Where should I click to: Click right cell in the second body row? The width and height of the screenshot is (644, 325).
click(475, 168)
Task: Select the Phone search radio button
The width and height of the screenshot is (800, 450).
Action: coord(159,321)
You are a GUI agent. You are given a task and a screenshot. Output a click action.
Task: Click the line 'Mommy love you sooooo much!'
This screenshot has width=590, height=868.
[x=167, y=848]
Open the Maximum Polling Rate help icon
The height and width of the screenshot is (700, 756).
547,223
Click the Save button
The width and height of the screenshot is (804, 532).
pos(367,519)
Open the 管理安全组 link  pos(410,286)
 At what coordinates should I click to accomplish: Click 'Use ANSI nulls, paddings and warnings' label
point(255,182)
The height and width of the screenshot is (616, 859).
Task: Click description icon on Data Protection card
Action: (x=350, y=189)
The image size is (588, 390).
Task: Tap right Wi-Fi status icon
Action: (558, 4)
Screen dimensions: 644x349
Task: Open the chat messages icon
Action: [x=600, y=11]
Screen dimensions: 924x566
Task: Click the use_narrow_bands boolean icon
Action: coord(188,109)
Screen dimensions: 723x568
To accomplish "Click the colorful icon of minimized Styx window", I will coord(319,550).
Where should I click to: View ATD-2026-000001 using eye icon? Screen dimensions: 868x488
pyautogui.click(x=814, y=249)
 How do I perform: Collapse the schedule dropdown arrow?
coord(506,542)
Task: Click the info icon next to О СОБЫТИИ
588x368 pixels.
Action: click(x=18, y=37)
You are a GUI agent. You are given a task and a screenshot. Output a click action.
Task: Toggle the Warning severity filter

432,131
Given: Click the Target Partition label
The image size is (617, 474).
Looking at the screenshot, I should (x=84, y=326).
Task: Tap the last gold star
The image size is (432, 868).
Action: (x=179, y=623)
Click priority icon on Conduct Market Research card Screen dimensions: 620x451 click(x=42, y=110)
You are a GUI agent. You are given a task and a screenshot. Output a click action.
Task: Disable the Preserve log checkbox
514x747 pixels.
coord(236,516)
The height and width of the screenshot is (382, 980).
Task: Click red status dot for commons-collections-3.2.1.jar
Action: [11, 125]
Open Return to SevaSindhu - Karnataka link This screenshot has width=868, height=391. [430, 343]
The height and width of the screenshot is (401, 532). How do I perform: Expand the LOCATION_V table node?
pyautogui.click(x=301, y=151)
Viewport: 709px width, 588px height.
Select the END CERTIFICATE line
▬▬▬▬▬▬
:: How to complete this task ::
Every line from the one containing "Viewport: 709px width, 588px height." through the last line of the entries must be written out verbatim, and no other line.

:: Written response ::
Viewport: 709px width, 588px height.
Select the END CERTIFICATE line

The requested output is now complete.